START INPUT DATA

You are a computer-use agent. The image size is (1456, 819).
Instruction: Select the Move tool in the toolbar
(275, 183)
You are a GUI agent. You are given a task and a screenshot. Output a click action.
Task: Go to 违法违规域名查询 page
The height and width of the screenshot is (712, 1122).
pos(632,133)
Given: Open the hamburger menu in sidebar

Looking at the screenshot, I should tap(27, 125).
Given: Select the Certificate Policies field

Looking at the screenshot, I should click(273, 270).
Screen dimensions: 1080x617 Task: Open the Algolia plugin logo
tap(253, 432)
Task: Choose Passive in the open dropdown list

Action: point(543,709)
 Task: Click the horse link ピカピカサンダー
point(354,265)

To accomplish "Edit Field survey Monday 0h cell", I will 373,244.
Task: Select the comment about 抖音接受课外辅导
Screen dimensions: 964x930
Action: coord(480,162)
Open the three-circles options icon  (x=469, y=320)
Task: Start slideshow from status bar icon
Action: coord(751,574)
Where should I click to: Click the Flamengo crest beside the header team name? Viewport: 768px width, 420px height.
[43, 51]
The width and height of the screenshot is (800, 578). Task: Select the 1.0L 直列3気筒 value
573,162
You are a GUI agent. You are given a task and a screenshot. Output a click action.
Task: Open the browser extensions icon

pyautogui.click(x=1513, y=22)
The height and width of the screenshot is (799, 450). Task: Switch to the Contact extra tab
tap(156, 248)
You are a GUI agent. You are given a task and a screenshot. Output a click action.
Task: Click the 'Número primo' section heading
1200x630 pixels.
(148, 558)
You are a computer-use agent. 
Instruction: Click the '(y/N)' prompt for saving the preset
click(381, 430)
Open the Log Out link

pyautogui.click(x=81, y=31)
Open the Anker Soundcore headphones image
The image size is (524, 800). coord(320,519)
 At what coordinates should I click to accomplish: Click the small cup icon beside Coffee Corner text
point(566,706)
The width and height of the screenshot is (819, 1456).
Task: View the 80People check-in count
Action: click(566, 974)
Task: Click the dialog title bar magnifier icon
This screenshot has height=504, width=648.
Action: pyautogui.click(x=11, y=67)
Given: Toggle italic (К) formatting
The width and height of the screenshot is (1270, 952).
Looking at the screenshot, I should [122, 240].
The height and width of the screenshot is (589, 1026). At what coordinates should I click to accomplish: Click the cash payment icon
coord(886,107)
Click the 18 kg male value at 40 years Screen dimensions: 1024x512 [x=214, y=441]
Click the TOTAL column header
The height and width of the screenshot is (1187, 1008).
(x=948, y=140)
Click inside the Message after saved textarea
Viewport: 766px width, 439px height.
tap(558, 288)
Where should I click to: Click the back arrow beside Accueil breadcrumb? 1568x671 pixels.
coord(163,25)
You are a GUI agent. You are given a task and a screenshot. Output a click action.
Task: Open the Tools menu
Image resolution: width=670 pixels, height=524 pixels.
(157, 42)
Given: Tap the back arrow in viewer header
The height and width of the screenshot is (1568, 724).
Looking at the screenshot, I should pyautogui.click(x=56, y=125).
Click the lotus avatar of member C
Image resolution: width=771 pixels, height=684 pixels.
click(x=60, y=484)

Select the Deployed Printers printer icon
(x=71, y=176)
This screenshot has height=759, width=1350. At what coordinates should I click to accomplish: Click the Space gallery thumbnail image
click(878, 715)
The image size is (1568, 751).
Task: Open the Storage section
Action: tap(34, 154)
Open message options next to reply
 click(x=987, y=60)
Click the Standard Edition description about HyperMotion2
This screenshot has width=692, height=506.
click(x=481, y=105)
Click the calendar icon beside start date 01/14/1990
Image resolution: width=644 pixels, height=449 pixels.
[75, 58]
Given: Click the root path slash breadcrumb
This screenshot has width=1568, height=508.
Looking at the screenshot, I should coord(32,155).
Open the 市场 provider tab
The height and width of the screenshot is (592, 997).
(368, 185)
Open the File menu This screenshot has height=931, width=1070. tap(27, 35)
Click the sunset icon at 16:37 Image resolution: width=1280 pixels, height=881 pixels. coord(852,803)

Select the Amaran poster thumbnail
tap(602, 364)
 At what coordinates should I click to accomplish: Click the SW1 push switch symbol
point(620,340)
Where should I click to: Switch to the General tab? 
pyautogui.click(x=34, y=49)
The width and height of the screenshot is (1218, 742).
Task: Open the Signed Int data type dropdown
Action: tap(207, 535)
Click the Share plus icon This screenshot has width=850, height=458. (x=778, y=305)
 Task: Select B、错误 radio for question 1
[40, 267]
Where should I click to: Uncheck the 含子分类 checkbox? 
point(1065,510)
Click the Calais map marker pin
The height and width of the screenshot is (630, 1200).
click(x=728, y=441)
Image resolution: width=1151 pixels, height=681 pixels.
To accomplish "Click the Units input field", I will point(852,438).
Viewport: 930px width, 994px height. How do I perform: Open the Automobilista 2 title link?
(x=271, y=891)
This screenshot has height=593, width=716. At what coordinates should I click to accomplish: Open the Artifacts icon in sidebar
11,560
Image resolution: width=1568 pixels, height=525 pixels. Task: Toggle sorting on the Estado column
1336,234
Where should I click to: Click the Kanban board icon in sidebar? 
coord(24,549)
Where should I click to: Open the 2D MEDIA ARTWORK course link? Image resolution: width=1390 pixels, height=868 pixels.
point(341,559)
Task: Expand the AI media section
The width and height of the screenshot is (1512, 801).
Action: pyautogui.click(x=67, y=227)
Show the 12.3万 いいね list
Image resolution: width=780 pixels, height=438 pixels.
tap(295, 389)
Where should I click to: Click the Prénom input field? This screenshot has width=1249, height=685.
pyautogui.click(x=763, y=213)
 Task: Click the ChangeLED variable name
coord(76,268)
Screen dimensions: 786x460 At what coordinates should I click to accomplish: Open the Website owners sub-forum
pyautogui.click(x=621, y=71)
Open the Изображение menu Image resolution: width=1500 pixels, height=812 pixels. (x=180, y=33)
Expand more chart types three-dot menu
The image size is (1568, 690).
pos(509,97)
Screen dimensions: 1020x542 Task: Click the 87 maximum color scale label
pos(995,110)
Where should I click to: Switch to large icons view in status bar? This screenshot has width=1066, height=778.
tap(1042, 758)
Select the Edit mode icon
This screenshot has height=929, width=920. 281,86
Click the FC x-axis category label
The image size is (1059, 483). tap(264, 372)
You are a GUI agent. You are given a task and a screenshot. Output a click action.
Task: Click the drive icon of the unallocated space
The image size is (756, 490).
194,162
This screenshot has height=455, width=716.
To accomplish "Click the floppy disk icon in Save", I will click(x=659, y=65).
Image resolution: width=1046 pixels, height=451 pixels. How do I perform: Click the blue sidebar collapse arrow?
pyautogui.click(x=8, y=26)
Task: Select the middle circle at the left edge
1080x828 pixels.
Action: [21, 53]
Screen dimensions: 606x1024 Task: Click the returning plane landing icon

END INPUT DATA

→ ASSIGNED TASK: Return every entry exactly.

→ ANSWER BOX:
You are a computer-use agent. The image size is (1456, 819).
Instruction: Select the Move tool in the toolbar
(275, 183)
You are a GUI agent. You are given a task and a screenshot. Output a click action.
Task: Go to 违法违规域名查询 page
The height and width of the screenshot is (712, 1122).
pos(632,133)
Given: Open the hamburger menu in sidebar

Looking at the screenshot, I should tap(27, 125).
Given: Select the Certificate Policies field

Looking at the screenshot, I should click(273, 270).
Screen dimensions: 1080x617 Task: Open the Algolia plugin logo
tap(253, 432)
Task: Choose Passive in the open dropdown list

Action: point(543,709)
 Task: Click the horse link ピカピカサンダー
point(354,265)

To accomplish "Edit Field survey Monday 0h cell", I will 373,244.
Task: Select the comment about 抖音接受课外辅导
Screen dimensions: 964x930
Action: coord(480,162)
Open the three-circles options icon  (x=469, y=320)
Task: Start slideshow from status bar icon
Action: coord(751,574)
Where should I click to: Click the Flamengo crest beside the header team name? Viewport: 768px width, 420px height.
[43, 51]
The width and height of the screenshot is (800, 578). Task: Select the 1.0L 直列3気筒 value
573,162
You are a GUI agent. You are given a task and a screenshot. Output a click action.
Task: Open the browser extensions icon

pyautogui.click(x=1513, y=22)
The height and width of the screenshot is (799, 450). Task: Switch to the Contact extra tab
tap(156, 248)
You are a GUI agent. You are given a task and a screenshot. Output a click action.
Task: Click the 'Número primo' section heading
1200x630 pixels.
(148, 558)
You are a computer-use agent. 
Instruction: Click the '(y/N)' prompt for saving the preset
click(381, 430)
Open the Log Out link

pyautogui.click(x=81, y=31)
Open the Anker Soundcore headphones image
The image size is (524, 800). coord(320,519)
 At what coordinates should I click to accomplish: Click the small cup icon beside Coffee Corner text
point(566,706)
The width and height of the screenshot is (819, 1456).
Task: View the 80People check-in count
Action: click(566, 974)
Task: Click the dialog title bar magnifier icon
This screenshot has height=504, width=648.
Action: pyautogui.click(x=11, y=67)
Given: Toggle italic (К) formatting
The width and height of the screenshot is (1270, 952).
Looking at the screenshot, I should [122, 240].
The height and width of the screenshot is (589, 1026). At what coordinates should I click to accomplish: Click the cash payment icon
coord(886,107)
Click the 18 kg male value at 40 years Screen dimensions: 1024x512 [x=214, y=441]
Click the TOTAL column header
The height and width of the screenshot is (1187, 1008).
(x=948, y=140)
Click inside the Message after saved textarea
Viewport: 766px width, 439px height.
tap(558, 288)
Where should I click to: Click the back arrow beside Accueil breadcrumb? 1568x671 pixels.
coord(163,25)
You are a GUI agent. You are given a task and a screenshot. Output a click action.
Task: Open the Tools menu
Image resolution: width=670 pixels, height=524 pixels.
(157, 42)
Given: Tap the back arrow in viewer header
The height and width of the screenshot is (1568, 724).
Looking at the screenshot, I should pyautogui.click(x=56, y=125).
Click the lotus avatar of member C
Image resolution: width=771 pixels, height=684 pixels.
click(x=60, y=484)

Select the Deployed Printers printer icon
(x=71, y=176)
This screenshot has height=759, width=1350. At what coordinates should I click to accomplish: Click the Space gallery thumbnail image
click(878, 715)
The image size is (1568, 751).
Task: Open the Storage section
Action: tap(34, 154)
Open message options next to reply
 click(x=987, y=60)
Click the Standard Edition description about HyperMotion2
This screenshot has width=692, height=506.
click(x=481, y=105)
Click the calendar icon beside start date 01/14/1990
Image resolution: width=644 pixels, height=449 pixels.
[75, 58]
Given: Click the root path slash breadcrumb
This screenshot has width=1568, height=508.
Looking at the screenshot, I should coord(32,155).
Open the 市场 provider tab
The height and width of the screenshot is (592, 997).
(368, 185)
Open the File menu This screenshot has height=931, width=1070. tap(27, 35)
Click the sunset icon at 16:37 Image resolution: width=1280 pixels, height=881 pixels. coord(852,803)

Select the Amaran poster thumbnail
tap(602, 364)
 At what coordinates should I click to accomplish: Click the SW1 push switch symbol
point(620,340)
Where should I click to: Switch to the General tab? 
pyautogui.click(x=34, y=49)
The width and height of the screenshot is (1218, 742).
Task: Open the Signed Int data type dropdown
Action: tap(207, 535)
Click the Share plus icon This screenshot has width=850, height=458. (x=778, y=305)
 Task: Select B、错误 radio for question 1
[40, 267]
Where should I click to: Uncheck the 含子分类 checkbox? 
point(1065,510)
Click the Calais map marker pin
The height and width of the screenshot is (630, 1200).
click(x=728, y=441)
Image resolution: width=1151 pixels, height=681 pixels.
To accomplish "Click the Units input field", I will point(852,438).
Viewport: 930px width, 994px height. How do I perform: Open the Automobilista 2 title link?
(x=271, y=891)
This screenshot has height=593, width=716. At what coordinates should I click to accomplish: Open the Artifacts icon in sidebar
11,560
Image resolution: width=1568 pixels, height=525 pixels. Task: Toggle sorting on the Estado column
1336,234
Where should I click to: Click the Kanban board icon in sidebar? 
coord(24,549)
Where should I click to: Open the 2D MEDIA ARTWORK course link? Image resolution: width=1390 pixels, height=868 pixels.
point(341,559)
Task: Expand the AI media section
The width and height of the screenshot is (1512, 801).
Action: pyautogui.click(x=67, y=227)
Show the 12.3万 いいね list
Image resolution: width=780 pixels, height=438 pixels.
tap(295, 389)
Where should I click to: Click the Prénom input field? This screenshot has width=1249, height=685.
pyautogui.click(x=763, y=213)
 Task: Click the ChangeLED variable name
coord(76,268)
Screen dimensions: 786x460 At what coordinates should I click to accomplish: Open the Website owners sub-forum
pyautogui.click(x=621, y=71)
Open the Изображение menu Image resolution: width=1500 pixels, height=812 pixels. (x=180, y=33)
Expand more chart types three-dot menu
The image size is (1568, 690).
pos(509,97)
Screen dimensions: 1020x542 Task: Click the 87 maximum color scale label
pos(995,110)
Where should I click to: Switch to large icons view in status bar? This screenshot has width=1066, height=778.
tap(1042, 758)
Select the Edit mode icon
This screenshot has height=929, width=920. 281,86
Click the FC x-axis category label
The image size is (1059, 483). tap(264, 372)
You are a GUI agent. You are given a task and a screenshot. Output a click action.
Task: Click the drive icon of the unallocated space
The image size is (756, 490).
194,162
This screenshot has height=455, width=716.
To accomplish "Click the floppy disk icon in Save", I will click(x=659, y=65).
Image resolution: width=1046 pixels, height=451 pixels. How do I perform: Click the blue sidebar collapse arrow?
pyautogui.click(x=8, y=26)
Task: Select the middle circle at the left edge
1080x828 pixels.
Action: [21, 53]
Screen dimensions: 606x1024 Task: Click the returning plane landing icon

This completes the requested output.